In preparation for the next step, I defined two helper functions: `unique-classes`

, which returns a unique set of all the classes; and `pair-cdr-is?`

, which makes comparisons a little nicer looking when composed.

```
(define (unique-classes distance-pairs)
(list->set (map cdr distance-pairs)))
(define (pair-cdr-is? x pair)
(equal? (cdr pair) x))
```

Counting and finding the most popular class among the k=5 nearest neighbors seems easy on paper, but was a bit of a puzzle for me when it came to implementation. My solution was to find the unique set of species classes, count them as they occur in the `(distance . class)`

pair list, and return a new list of `(count . class)`

pairs.

```
(define (count-all-classes distance-pairs)
(define (_count-all classes accum)
(if (set-empty? classes)
accum
(_count-all
(set-rest classes)
(cons
(cons (count (curry pair-cdr-is? (set-first classes)) distance-pairs) (set-first classes))
accum)
)
)
)
(_count-all (unique-classes distance-pairs) (list))
)
(count-all-classes k-neighbors)
```

This results in the given list of pairs for our test instance.

```
'((1 . "Iris-versicolor") (4 . "Iris-virginica"))
```

### 5. Sorting & Getting the Most Popular Class

The next step is to sort it in descending order and take the first pair's second element to get the class.
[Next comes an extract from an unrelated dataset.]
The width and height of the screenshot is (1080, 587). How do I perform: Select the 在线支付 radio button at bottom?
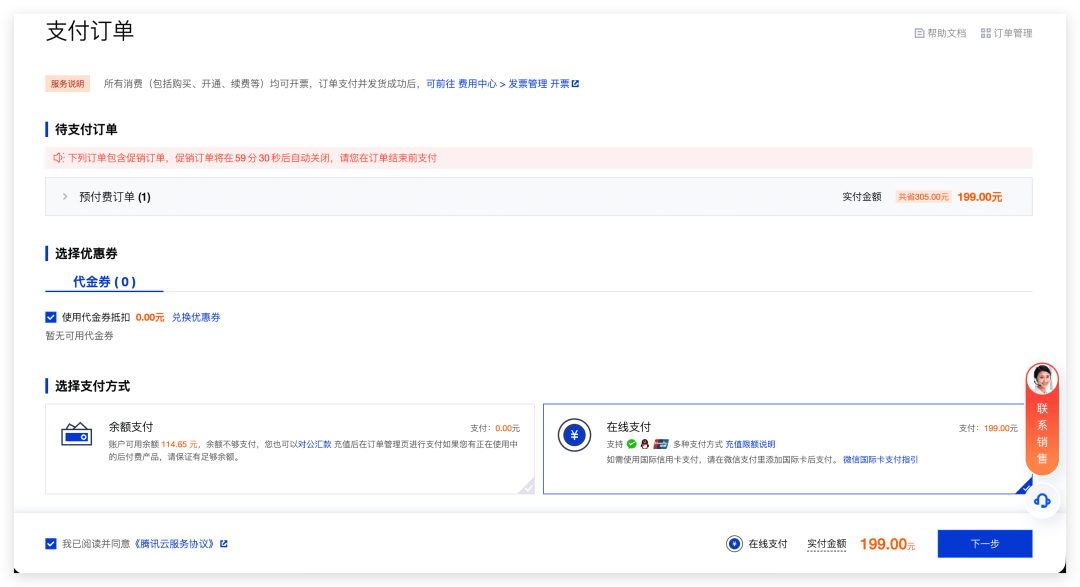click(x=734, y=542)
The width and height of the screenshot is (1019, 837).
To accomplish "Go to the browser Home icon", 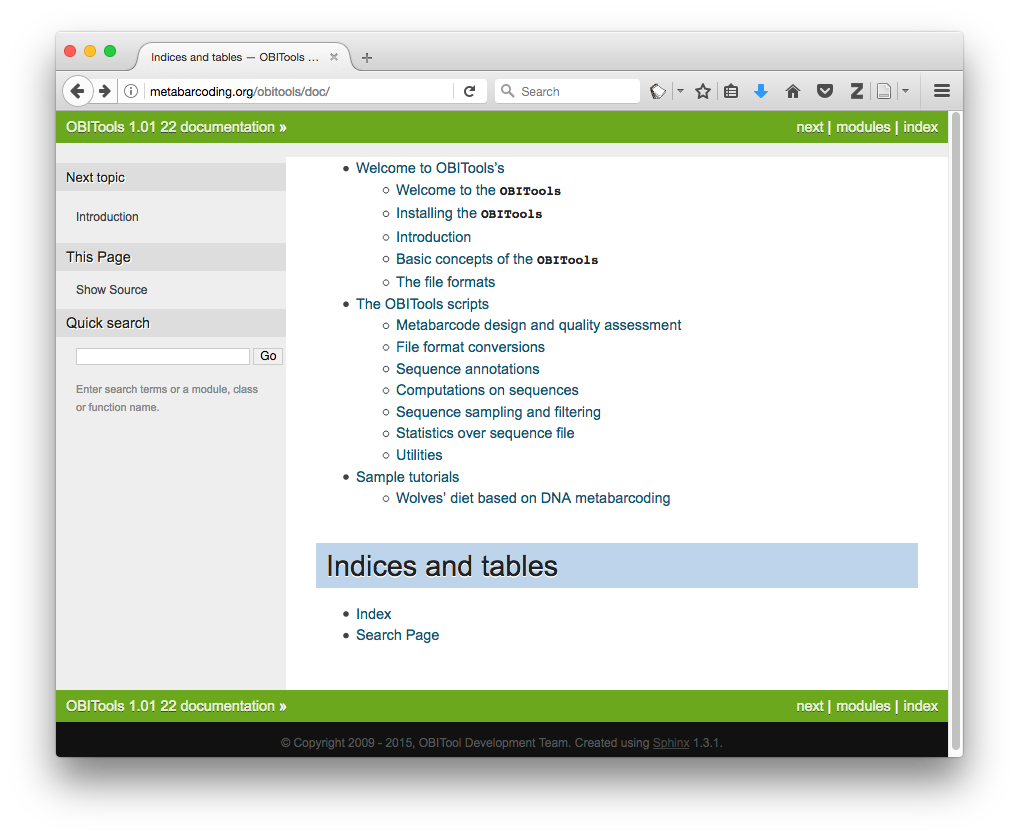I will coord(793,91).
The previous expression is expanded upon.

```
(cdar (sort (count-all-classes k-neighbors) iris-distance-pair->))
```

Which results in our class predicted by the KNN algorithm.

`"Iris-virginica"`

## Accuracy of Test Data Classifications

When applying the KNN algorithm to a set of test data:

```
(define k 5)
(define test-data (get-data "test-data/test_data2.csv"))
(define ml-classes (map (curry knn-classify k training-data) test-data))
(define real-classes (map iris-classification test-data))
(pretty-print '("Classified . Actual"))
(map (compose pretty-print cons) ml-classes real-classes)
```

We can see that the resulting classifications are quite accurate.

```
'("Classified . Actual")
'("Iris-setosa" . "Iris-setosa")
'("Iris-setosa" . "Iris-setosa")
'("Iris-setosa" . "Iris-setosa")
'("Iris-setosa" . "Iris-setosa")
'("Iris-setosa" . "Iris-setosa")
'("Iris-versicolor" . "Iris-versicolor")
'("Iris-versicolor" . "Iris-versicolor")
'("Iris-versicolor" . "Iris-versicolor")
'("Iris-virginica" . "Iris-versicolor")
'("Iris-versicolor" . "Iris-versicolor")
'("Iris-versicolor" . "Iris-virginica")
'("Iris-virginica" . "Iris-virginica")
'("Iris-virginica" . "Iris-virginica")
'("Iris-virginica" . "Iris-virginica")
'("Iris-virginica" . "Iris-virginica")
```

Setosa results in 5/5 being classified correctly. Virginica and versicolor result in 4/5 being classified correctly. These result aren't surprising given the scatter plots for the data showing the 2 clusters.

## Project Code

All racket code used for this post can be found on github in my racket-knn project. Also included is the R for generating the diagrams and the orange data mining model for random data sampling.

Very nice article.

A simple but significant optimization of this algorithm (and most algorithms that use distance to sort) is to drop the square root. You’re just using that number to order the results anyway, which will not be broken by dropping this extra operation. Since it’s being dropped from every single iteration, you’re going to get a huge savings out of this. If you DID need the actual distance of the best candidates, you can always calculate it AFTER the best have been selected.

Thanks for the comment Mark!

I haven’t used KNN with large datasets so haven’t given much thought to optimizations. Removing the square root is an excellent idea!